• Assigned task: From the data below, repeat exactly the lines from the line with "Image resolution: width=562" to the line with "You are a computer-use", both included.

▶

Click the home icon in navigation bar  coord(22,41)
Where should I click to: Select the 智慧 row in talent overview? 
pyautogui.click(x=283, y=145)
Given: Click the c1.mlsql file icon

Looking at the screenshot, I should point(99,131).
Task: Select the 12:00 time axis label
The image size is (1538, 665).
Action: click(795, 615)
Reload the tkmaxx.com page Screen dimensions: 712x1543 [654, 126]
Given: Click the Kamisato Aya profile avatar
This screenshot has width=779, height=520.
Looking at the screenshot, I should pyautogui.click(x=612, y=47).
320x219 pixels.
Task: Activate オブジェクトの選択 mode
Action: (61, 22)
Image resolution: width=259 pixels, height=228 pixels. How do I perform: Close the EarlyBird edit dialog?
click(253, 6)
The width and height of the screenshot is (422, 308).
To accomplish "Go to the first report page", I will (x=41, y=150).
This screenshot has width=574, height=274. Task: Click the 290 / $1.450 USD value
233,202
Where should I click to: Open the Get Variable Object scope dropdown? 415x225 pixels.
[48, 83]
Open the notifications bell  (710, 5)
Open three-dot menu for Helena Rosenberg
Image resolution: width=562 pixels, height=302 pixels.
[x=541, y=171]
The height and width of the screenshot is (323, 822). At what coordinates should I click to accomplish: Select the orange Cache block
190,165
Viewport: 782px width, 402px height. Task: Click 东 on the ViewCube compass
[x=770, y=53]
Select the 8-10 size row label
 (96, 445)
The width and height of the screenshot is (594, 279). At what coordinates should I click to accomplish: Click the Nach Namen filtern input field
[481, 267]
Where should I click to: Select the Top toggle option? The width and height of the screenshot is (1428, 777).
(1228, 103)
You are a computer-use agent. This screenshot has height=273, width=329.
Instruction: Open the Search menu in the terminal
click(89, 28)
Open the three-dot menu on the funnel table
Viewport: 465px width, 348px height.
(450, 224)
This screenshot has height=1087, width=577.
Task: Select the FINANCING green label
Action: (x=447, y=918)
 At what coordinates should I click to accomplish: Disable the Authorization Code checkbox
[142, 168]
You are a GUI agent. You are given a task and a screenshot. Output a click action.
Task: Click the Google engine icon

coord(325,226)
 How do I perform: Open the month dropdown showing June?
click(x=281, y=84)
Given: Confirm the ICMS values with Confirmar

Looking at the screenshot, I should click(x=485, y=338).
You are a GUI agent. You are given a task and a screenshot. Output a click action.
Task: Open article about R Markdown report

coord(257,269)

◀

• Exercise answer:
Image resolution: width=562 pixels, height=302 pixels.
[x=541, y=171]
The height and width of the screenshot is (323, 822). At what coordinates should I click to accomplish: Select the orange Cache block
190,165
Viewport: 782px width, 402px height. Task: Click 东 on the ViewCube compass
[x=770, y=53]
Select the 8-10 size row label
 (96, 445)
The width and height of the screenshot is (594, 279). At what coordinates should I click to accomplish: Click the Nach Namen filtern input field
[481, 267]
Where should I click to: Select the Top toggle option? The width and height of the screenshot is (1428, 777).
(1228, 103)
You are a computer-use agent. This screenshot has height=273, width=329.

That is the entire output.